* **SET PROBLEM**
Copy out the data below line for line, with every character unchanged.

* **GIVEN INFORMATION**
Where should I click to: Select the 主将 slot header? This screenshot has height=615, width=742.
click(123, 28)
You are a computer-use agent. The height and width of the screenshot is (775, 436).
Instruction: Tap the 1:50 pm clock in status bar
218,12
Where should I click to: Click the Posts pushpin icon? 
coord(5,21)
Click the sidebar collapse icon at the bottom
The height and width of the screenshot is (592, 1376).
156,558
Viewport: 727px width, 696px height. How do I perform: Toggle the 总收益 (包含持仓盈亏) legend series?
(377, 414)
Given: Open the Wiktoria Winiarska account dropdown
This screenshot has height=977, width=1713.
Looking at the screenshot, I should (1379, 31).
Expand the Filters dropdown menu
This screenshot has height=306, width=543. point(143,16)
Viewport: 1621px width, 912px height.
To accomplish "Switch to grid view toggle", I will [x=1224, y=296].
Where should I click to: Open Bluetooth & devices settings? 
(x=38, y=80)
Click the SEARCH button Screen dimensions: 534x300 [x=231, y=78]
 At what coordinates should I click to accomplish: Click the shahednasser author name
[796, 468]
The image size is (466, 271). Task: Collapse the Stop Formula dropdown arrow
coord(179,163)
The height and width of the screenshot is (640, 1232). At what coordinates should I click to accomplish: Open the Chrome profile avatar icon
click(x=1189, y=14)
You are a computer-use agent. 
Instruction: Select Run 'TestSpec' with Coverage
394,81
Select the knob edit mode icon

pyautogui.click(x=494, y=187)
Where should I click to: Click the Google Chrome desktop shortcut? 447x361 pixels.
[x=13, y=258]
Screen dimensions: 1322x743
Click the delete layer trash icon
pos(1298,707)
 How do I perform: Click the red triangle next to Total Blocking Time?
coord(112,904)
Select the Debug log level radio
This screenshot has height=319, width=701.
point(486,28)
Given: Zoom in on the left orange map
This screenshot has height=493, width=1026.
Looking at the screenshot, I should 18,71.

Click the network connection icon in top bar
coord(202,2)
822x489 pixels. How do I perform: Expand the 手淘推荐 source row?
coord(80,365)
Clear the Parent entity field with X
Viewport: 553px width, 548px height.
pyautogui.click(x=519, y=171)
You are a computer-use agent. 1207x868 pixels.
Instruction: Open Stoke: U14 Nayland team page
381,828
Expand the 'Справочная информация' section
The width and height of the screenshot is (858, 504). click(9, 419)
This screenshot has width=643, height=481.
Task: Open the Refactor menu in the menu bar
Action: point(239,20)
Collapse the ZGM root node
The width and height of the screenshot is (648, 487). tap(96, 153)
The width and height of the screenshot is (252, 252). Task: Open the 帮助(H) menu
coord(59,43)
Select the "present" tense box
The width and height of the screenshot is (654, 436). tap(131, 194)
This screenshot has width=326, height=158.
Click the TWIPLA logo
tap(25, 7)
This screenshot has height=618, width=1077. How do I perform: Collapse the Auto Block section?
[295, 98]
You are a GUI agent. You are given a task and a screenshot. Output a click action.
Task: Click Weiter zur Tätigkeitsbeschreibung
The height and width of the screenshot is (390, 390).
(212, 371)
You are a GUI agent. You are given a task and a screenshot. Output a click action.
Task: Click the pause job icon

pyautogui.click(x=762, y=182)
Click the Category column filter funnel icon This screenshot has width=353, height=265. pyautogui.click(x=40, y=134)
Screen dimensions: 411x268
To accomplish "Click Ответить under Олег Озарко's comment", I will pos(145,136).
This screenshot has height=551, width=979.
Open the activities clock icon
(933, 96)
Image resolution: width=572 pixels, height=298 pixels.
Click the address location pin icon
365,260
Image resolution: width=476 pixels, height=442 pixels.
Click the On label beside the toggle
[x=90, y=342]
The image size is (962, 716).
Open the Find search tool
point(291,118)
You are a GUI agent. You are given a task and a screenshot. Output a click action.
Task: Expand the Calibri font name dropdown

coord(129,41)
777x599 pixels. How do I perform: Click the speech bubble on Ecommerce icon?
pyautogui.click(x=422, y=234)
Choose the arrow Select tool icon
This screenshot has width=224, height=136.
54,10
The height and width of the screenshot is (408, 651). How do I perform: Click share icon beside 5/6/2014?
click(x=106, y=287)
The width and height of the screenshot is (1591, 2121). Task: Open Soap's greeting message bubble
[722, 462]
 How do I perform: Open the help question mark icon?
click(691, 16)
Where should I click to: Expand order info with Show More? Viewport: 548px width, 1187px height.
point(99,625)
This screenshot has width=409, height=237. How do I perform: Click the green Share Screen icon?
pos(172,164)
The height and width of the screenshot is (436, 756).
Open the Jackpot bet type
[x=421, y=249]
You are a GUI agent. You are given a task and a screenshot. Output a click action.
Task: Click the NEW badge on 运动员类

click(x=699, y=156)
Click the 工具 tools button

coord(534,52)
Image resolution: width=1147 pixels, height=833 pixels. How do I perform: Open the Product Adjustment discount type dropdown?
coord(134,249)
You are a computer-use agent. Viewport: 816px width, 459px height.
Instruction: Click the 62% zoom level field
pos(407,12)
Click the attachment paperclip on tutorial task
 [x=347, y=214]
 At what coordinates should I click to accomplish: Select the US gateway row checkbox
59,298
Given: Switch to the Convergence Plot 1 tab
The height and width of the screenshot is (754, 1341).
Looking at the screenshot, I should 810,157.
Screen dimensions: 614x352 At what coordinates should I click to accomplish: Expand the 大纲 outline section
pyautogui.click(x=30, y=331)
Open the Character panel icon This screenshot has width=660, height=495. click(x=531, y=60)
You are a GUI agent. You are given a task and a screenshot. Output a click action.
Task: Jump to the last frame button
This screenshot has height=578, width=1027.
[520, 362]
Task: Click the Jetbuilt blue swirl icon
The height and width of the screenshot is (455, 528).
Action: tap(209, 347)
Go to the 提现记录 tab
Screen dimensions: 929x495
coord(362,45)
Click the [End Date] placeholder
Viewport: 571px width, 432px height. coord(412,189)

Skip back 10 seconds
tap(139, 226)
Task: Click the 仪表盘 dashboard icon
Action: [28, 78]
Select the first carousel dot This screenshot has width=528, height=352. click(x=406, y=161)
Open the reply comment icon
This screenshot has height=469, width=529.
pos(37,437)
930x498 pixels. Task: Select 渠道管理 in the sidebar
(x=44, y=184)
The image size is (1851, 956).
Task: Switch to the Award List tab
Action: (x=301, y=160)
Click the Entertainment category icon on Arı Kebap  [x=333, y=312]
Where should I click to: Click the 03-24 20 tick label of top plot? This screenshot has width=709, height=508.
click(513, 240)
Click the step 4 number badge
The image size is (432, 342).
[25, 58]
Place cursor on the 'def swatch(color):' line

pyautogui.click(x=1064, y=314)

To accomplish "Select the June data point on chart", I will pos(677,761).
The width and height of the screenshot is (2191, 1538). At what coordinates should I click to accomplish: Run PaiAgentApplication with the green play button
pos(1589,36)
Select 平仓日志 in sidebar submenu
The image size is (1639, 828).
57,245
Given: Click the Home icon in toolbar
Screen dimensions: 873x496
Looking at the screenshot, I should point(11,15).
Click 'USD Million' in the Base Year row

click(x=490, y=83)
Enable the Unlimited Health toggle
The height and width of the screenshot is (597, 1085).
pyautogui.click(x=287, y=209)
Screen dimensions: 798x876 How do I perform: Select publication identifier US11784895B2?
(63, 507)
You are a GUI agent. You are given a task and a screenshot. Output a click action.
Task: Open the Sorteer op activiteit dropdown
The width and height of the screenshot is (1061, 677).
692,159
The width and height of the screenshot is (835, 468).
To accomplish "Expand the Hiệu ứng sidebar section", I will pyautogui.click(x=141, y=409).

* **TASK SOLUTION**
Where should I click to: Select the 主将 slot header? This screenshot has height=615, width=742.
click(123, 28)
You are a computer-use agent. The height and width of the screenshot is (775, 436).
Instruction: Tap the 1:50 pm clock in status bar
218,12
Where should I click to: Click the Posts pushpin icon? 
coord(5,21)
Click the sidebar collapse icon at the bottom
The height and width of the screenshot is (592, 1376).
156,558
Viewport: 727px width, 696px height. How do I perform: Toggle the 总收益 (包含持仓盈亏) legend series?
(377, 414)
Given: Open the Wiktoria Winiarska account dropdown
This screenshot has height=977, width=1713.
Looking at the screenshot, I should (1379, 31).
Expand the Filters dropdown menu
This screenshot has height=306, width=543. point(143,16)
Viewport: 1621px width, 912px height.
To accomplish "Switch to grid view toggle", I will [x=1224, y=296].
Where should I click to: Open Bluetooth & devices settings? 
(x=38, y=80)
Click the SEARCH button Screen dimensions: 534x300 [x=231, y=78]
 At what coordinates should I click to accomplish: Click the shahednasser author name
[796, 468]
The image size is (466, 271). Task: Collapse the Stop Formula dropdown arrow
coord(179,163)
The height and width of the screenshot is (640, 1232). At what coordinates should I click to accomplish: Open the Chrome profile avatar icon
click(x=1189, y=14)
You are a computer-use agent. 
Instruction: Select Run 'TestSpec' with Coverage
394,81
Select the knob edit mode icon

pyautogui.click(x=494, y=187)
Where should I click to: Click the Google Chrome desktop shortcut? 447x361 pixels.
[x=13, y=258]
Screen dimensions: 1322x743
Click the delete layer trash icon
pos(1298,707)
 How do I perform: Click the red triangle next to Total Blocking Time?
coord(112,904)
Select the Debug log level radio
This screenshot has height=319, width=701.
point(486,28)
Given: Zoom in on the left orange map
This screenshot has height=493, width=1026.
Looking at the screenshot, I should 18,71.

Click the network connection icon in top bar
coord(202,2)
822x489 pixels. How do I perform: Expand the 手淘推荐 source row?
coord(80,365)
Clear the Parent entity field with X
Viewport: 553px width, 548px height.
pyautogui.click(x=519, y=171)
You are a computer-use agent. 1207x868 pixels.
Instruction: Open Stoke: U14 Nayland team page
381,828
Expand the 'Справочная информация' section
The width and height of the screenshot is (858, 504). click(9, 419)
This screenshot has width=643, height=481.
Task: Open the Refactor menu in the menu bar
Action: point(239,20)
Collapse the ZGM root node
The width and height of the screenshot is (648, 487). tap(96, 153)
The width and height of the screenshot is (252, 252). Task: Open the 帮助(H) menu
coord(59,43)
Select the "present" tense box
The width and height of the screenshot is (654, 436). tap(131, 194)
This screenshot has width=326, height=158.
Click the TWIPLA logo
tap(25, 7)
This screenshot has height=618, width=1077. How do I perform: Collapse the Auto Block section?
[295, 98]
You are a GUI agent. You are given a task and a screenshot. Output a click action.
Task: Click Weiter zur Tätigkeitsbeschreibung
The height and width of the screenshot is (390, 390).
(212, 371)
You are a GUI agent. You are given a task and a screenshot. Output a click action.
Task: Click the pause job icon

pyautogui.click(x=762, y=182)
Click the Category column filter funnel icon This screenshot has width=353, height=265. pyautogui.click(x=40, y=134)
Screen dimensions: 411x268
To accomplish "Click Ответить under Олег Озарко's comment", I will pos(145,136).
This screenshot has height=551, width=979.
Open the activities clock icon
(933, 96)
Image resolution: width=572 pixels, height=298 pixels.
Click the address location pin icon
365,260
Image resolution: width=476 pixels, height=442 pixels.
Click the On label beside the toggle
[x=90, y=342]
The image size is (962, 716).
Open the Find search tool
point(291,118)
You are a GUI agent. You are given a task and a screenshot. Output a click action.
Task: Expand the Calibri font name dropdown

coord(129,41)
777x599 pixels. How do I perform: Click the speech bubble on Ecommerce icon?
pyautogui.click(x=422, y=234)
Choose the arrow Select tool icon
This screenshot has width=224, height=136.
54,10
The height and width of the screenshot is (408, 651). How do I perform: Click share icon beside 5/6/2014?
click(x=106, y=287)
The width and height of the screenshot is (1591, 2121). Task: Open Soap's greeting message bubble
[722, 462]
 How do I perform: Open the help question mark icon?
click(691, 16)
Where should I click to: Expand order info with Show More? Viewport: 548px width, 1187px height.
point(99,625)
This screenshot has width=409, height=237. How do I perform: Click the green Share Screen icon?
pos(172,164)
The height and width of the screenshot is (436, 756).
Open the Jackpot bet type
[x=421, y=249]
You are a GUI agent. You are given a task and a screenshot. Output a click action.
Task: Click the NEW badge on 运动员类

click(x=699, y=156)
Click the 工具 tools button

coord(534,52)
Image resolution: width=1147 pixels, height=833 pixels. How do I perform: Open the Product Adjustment discount type dropdown?
coord(134,249)
You are a computer-use agent. Viewport: 816px width, 459px height.
Instruction: Click the 62% zoom level field
pos(407,12)
Click the attachment paperclip on tutorial task
 [x=347, y=214]
 At what coordinates should I click to accomplish: Select the US gateway row checkbox
59,298
Given: Switch to the Convergence Plot 1 tab
The height and width of the screenshot is (754, 1341).
Looking at the screenshot, I should 810,157.
Screen dimensions: 614x352 At what coordinates should I click to accomplish: Expand the 大纲 outline section
pyautogui.click(x=30, y=331)
Open the Character panel icon This screenshot has width=660, height=495. click(x=531, y=60)
You are a GUI agent. You are given a task and a screenshot. Output a click action.
Task: Jump to the last frame button
This screenshot has height=578, width=1027.
[520, 362]
Task: Click the Jetbuilt blue swirl icon
The height and width of the screenshot is (455, 528).
Action: tap(209, 347)
Go to the 提现记录 tab
Screen dimensions: 929x495
coord(362,45)
Click the [End Date] placeholder
Viewport: 571px width, 432px height. coord(412,189)

Skip back 10 seconds
tap(139, 226)
Task: Click the 仪表盘 dashboard icon
Action: [28, 78]
Select the first carousel dot This screenshot has width=528, height=352. click(x=406, y=161)
Open the reply comment icon
This screenshot has height=469, width=529.
pos(37,437)
930x498 pixels. Task: Select 渠道管理 in the sidebar
(x=44, y=184)
The image size is (1851, 956).
Task: Switch to the Award List tab
Action: (x=301, y=160)
Click the Entertainment category icon on Arı Kebap  [x=333, y=312]
Where should I click to: Click the 03-24 20 tick label of top plot? This screenshot has width=709, height=508.
click(513, 240)
Click the step 4 number badge
The image size is (432, 342).
[25, 58]
Place cursor on the 'def swatch(color):' line

pyautogui.click(x=1064, y=314)

To accomplish "Select the June data point on chart", I will pos(677,761).
The width and height of the screenshot is (2191, 1538). At what coordinates should I click to accomplish: Run PaiAgentApplication with the green play button
pos(1589,36)
Select 平仓日志 in sidebar submenu
The image size is (1639, 828).
57,245
Given: Click the Home icon in toolbar
Screen dimensions: 873x496
Looking at the screenshot, I should point(11,15).
Click 'USD Million' in the Base Year row

click(x=490, y=83)
Enable the Unlimited Health toggle
The height and width of the screenshot is (597, 1085).
pyautogui.click(x=287, y=209)
Screen dimensions: 798x876 How do I perform: Select publication identifier US11784895B2?
(63, 507)
You are a GUI agent. You are given a task and a screenshot. Output a click action.
Task: Open the Sorteer op activiteit dropdown
The width and height of the screenshot is (1061, 677).
692,159
The width and height of the screenshot is (835, 468).
To accomplish "Expand the Hiệu ứng sidebar section", I will pyautogui.click(x=141, y=409).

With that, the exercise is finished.